Ci sedemmo dalla parte del torto perché gli altri posti erano occupati

Dino Amenduni

È una famosa e molto suggestiva frase di Bertolt Brecht che è tornata popolare in queste ore in Italia perché è entrata nel dibattito parlamentare a margine dello scontato e largo voto di fiducia al Governo Draghi. L’ha usata Giorgia Meloni, che al momento rappresenta l’unica forza di opposizione strutturata (aspettando i resti di Sinistra Italiana e la riorganizzazione degli espulsi dal M5S), per sottolineare la volontà di sottrarsi a un clima di normalizzazione che il paese, a partire dai media, sta provando ad autoimporsi in occasione della nascita del nuovo esecutivo di «unità nazionale».

Chiarito il contesto e le ragioni tattiche che hanno spinto Meloni a utilizzare proprio quella citazione, può essere opportuno ricordare che Brecht è fuggito in esilio il giorno dopo il Reichstag (l’incendio del parlamento tedesco del 1933, che simbolicamente ha rappresentato il definitivo avvento del nazionalsocialismo hitleriano) e che i suoi libri furono più volte messi al rogo in Germania.

Chiaramente non lo possiamo sapere con certezza, ma dato il suo vissuto personale e data la storia politica di Meloni è piuttosto difficile immaginare che Brecht avrebbe potuto apprezzare di essere citato da Giorgia Meloni in Parlamento.

Dal punto di vista simbolico una citazione di Brecht da parte di Giorgia Meloni potrebbe equivalere a una citazione di Ezra Pound da parte di Nicola Zingaretti: ossia qualcosa di completamente scollegato dal punto di vista politico e culturale.

Eppure la circostanza non ha generato chissà quale sconvolgimento da parte dell’opinione pubblica. La circostanza per cui Meloni cita Brecht è stata percepita come qualcosa di insolito, ma tutto sommato accettabile. Come si è arrivati fin qui?

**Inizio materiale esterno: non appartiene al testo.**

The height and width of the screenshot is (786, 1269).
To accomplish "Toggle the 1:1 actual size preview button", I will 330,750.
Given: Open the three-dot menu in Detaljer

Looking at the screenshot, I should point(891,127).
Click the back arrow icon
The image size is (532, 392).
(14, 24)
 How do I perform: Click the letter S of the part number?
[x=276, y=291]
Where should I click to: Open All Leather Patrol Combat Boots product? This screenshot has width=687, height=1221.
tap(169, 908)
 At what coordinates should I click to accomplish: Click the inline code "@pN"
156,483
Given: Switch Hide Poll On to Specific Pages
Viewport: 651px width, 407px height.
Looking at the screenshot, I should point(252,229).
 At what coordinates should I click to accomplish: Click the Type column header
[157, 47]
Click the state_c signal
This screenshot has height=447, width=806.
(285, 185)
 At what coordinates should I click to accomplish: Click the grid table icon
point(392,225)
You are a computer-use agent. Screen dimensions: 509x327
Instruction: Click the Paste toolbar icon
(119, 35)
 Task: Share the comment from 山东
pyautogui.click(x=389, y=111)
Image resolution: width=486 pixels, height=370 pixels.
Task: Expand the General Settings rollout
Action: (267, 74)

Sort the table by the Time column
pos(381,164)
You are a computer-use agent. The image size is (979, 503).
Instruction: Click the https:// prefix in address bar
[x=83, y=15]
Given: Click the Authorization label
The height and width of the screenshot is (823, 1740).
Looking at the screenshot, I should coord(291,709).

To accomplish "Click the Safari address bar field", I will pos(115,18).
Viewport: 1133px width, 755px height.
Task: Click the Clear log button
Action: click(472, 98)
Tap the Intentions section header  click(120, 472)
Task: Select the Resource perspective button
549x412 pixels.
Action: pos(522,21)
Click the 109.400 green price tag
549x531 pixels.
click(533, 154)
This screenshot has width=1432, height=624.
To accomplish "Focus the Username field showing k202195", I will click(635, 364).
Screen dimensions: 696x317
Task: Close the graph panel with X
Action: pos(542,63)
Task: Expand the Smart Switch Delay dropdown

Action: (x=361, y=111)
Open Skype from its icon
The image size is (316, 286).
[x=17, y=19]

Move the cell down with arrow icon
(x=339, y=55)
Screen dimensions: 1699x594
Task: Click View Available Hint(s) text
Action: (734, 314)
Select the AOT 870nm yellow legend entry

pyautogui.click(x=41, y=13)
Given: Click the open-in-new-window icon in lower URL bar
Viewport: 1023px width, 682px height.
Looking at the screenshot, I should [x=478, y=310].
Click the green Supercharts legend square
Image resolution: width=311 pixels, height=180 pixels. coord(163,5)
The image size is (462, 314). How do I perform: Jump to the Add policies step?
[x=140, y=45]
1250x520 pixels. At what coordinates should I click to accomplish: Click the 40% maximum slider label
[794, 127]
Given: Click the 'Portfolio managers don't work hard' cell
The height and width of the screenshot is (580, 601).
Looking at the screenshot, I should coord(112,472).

Le questioni, a mio avviso, sono due.

La prima è l’abuso del citazionismo come forma di espressione della propria identità. Prendere frasi da grandi pensatori del passato e decontestualizzarle all’occorrenza non è certamente una novità: non molto tempo fa, per esempio, abbiamo assistito alla parossistica doppia citazione di Aldo Moro da parte di Giuseppe Conte e Matteo Renzi, che stavano usando lo stesso riferimento politico per provare a delegittimarsi reciprocamente.

Questo tipo di abitudine è invero piuttosto frequente anche nei comportamenti di singoli individui sui social media: quante volte vi sarà capitato di incrociare una foto di un utente con una frase che non aveva veramente nulla a che fare con la citazione che ne accompagnava la pubblicazione (se non nella testa di chi aveva immaginato quell’accostamento)?

La seconda questione è più grande e riguarda in generale la politica. Cito un estratto da un interessante approfondimento di Lorenzo De Sio (professore ordinario di Scienza Politica alla Luiss) sull’origine dei governi tecnici: «Il principale aspetto inverosimile dell’ideale tecnocratico – un aspetto in comune con il populismo – è la negazione del pluralismo. Già, ma cos’è il pluralismo? Si tratta, semplicemente, del riconoscere che la società è caratterizzata da persone che hanno idee, e soprattutto interessi diversi e contrapposti tra loro».

Va da sé che se il PD governa con la Lega e il M5S accetta di stare allo stesso tavolo del consiglio dei Ministri con Forza Italia, le differenze culturali sono fisiologicamente azzerate, almeno nella rappresentazione di palazzo.

Al netto del prestigio di Mario Draghi, la maggioranza che lo rappresenta è una sorta di vale tutto per la politica. E se vale tutto, vale anche il tentativo di appropriazione di bandiere culturali distantissime dalla propria, come ha fatto Giorgia Meloni. Ma il governo di tutti è quello in cui si rischia di non discutere su nulla di divisivo, a partire dai diritti individuali e collettivi.

«Falso quel nome assegnatoci sempre trovai:
emigrante.
Significa esule, si sa. Ma noi
esuli non eravamo per libera scelta
scegliendo altro paese.
[…]
Noi fuggivamo scacciati, banditi
Né è una nuova patria, esilio è la terra
che ci accoglie…».

Anche questa citazione è di Bertolt Brecht, ma difficilmente la ascolteremo da Giorgia Meloni, e in generale dall’attuale Parlamento italiano.